Task to complete: Please copy, exactly and with no pictures, only the lines from the one containing "You are a GUI" through the last line of the records.

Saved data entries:
>>>>
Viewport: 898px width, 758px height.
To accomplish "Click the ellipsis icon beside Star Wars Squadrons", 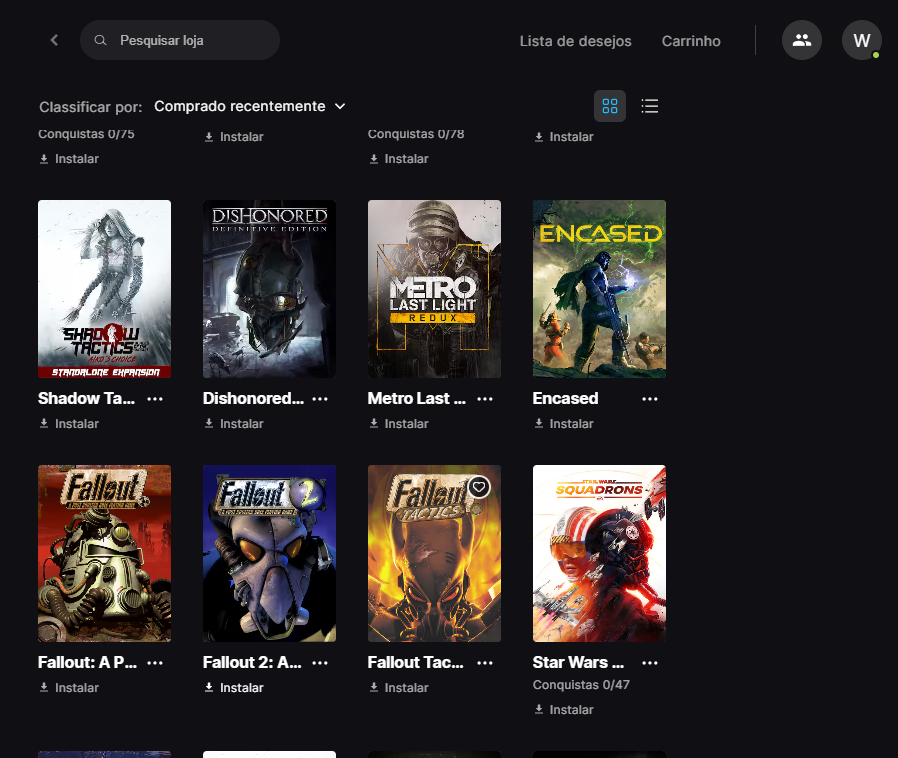I will click(650, 663).
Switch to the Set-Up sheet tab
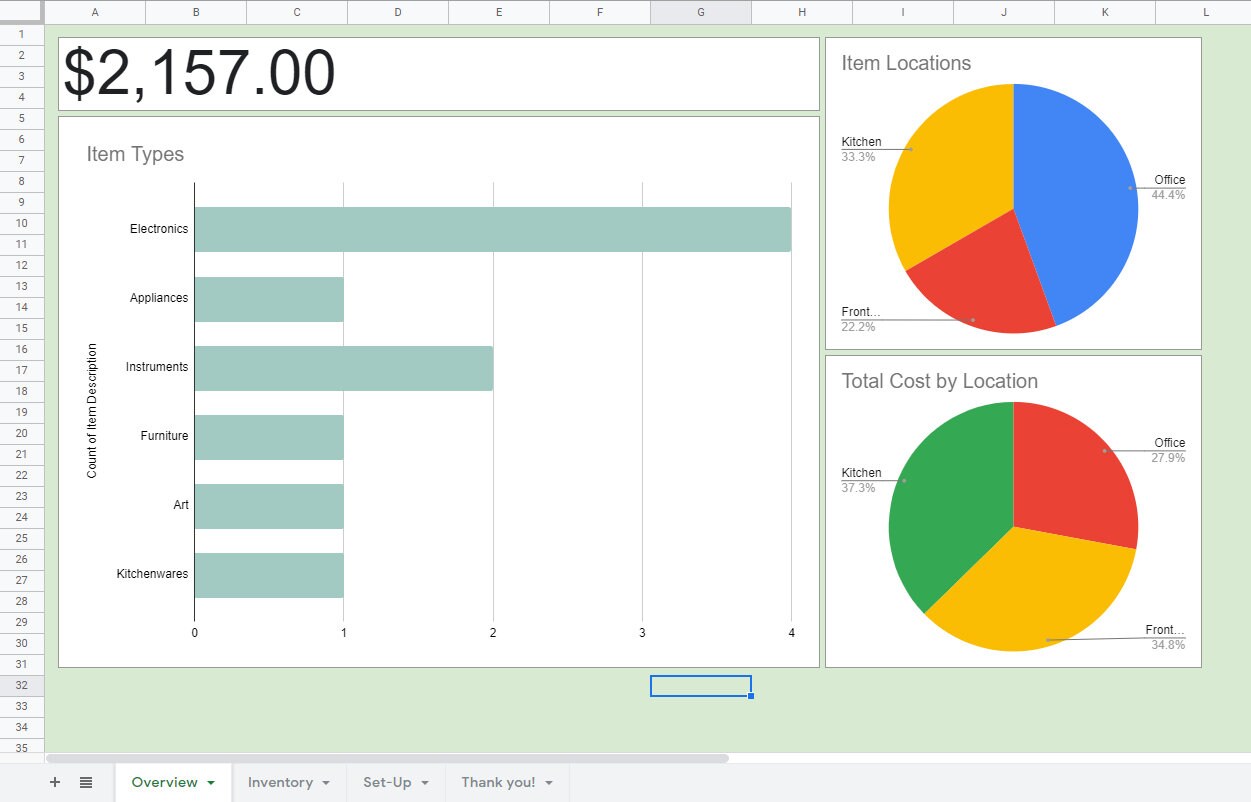Viewport: 1251px width, 802px height. [390, 783]
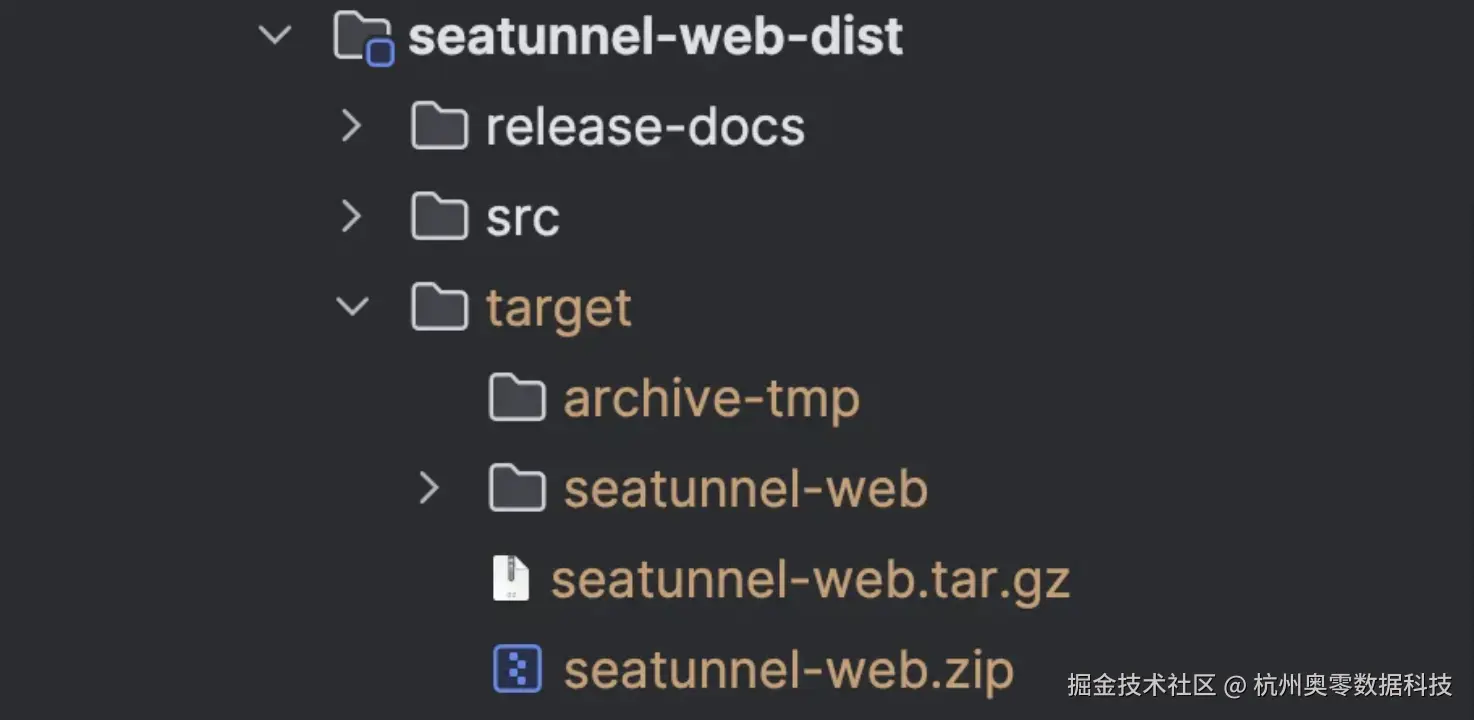Click the tar.gz archive file icon
Screen dimensions: 1474x720
(x=511, y=579)
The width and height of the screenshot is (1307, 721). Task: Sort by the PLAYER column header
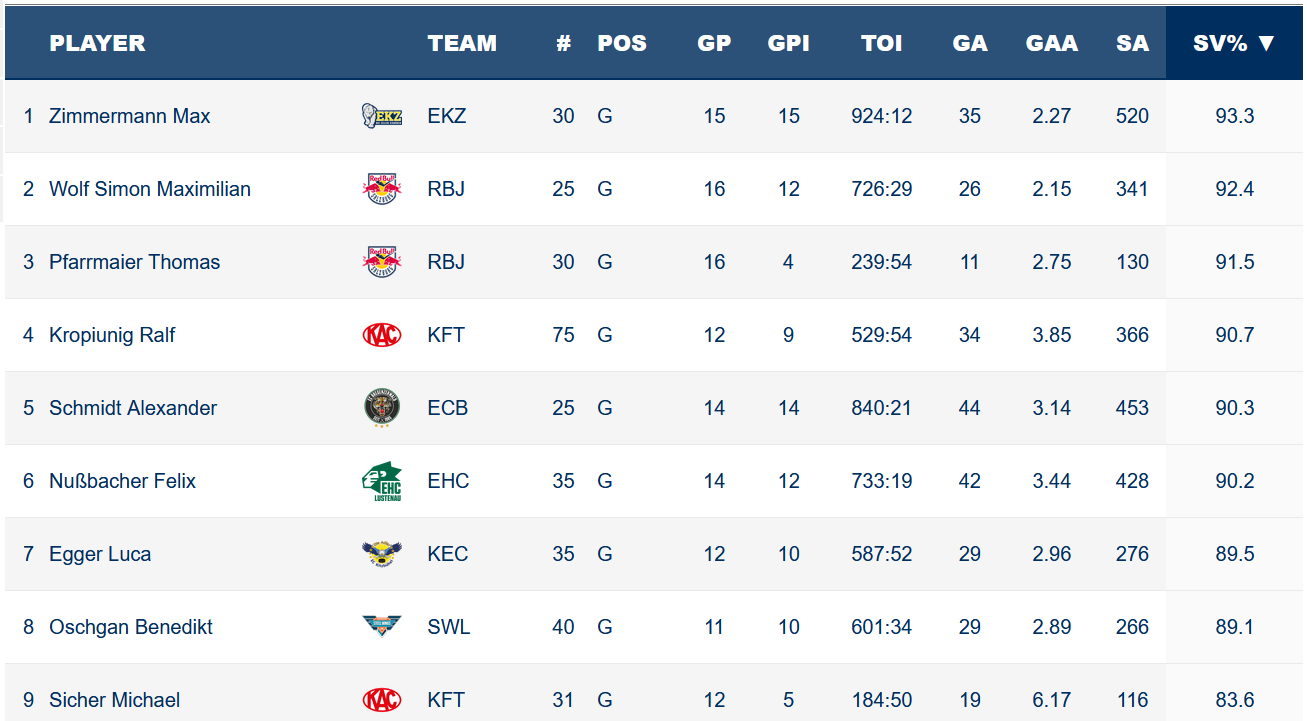97,43
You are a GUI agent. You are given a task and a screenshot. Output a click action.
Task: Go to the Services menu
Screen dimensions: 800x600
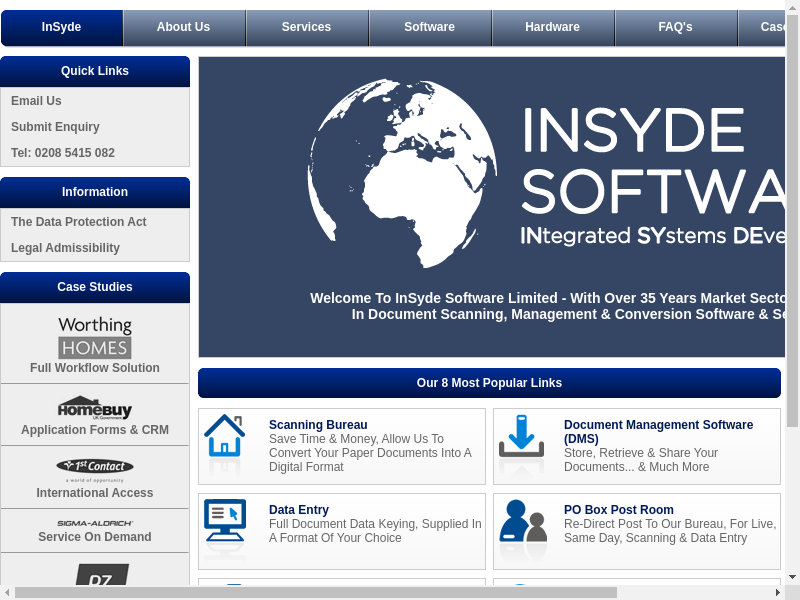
<<<<
Solution:
You are a GUI agent. You are given a task and a screenshot. Output a click action.
Task: Go to the Services menu
Screen dimensions: 800x600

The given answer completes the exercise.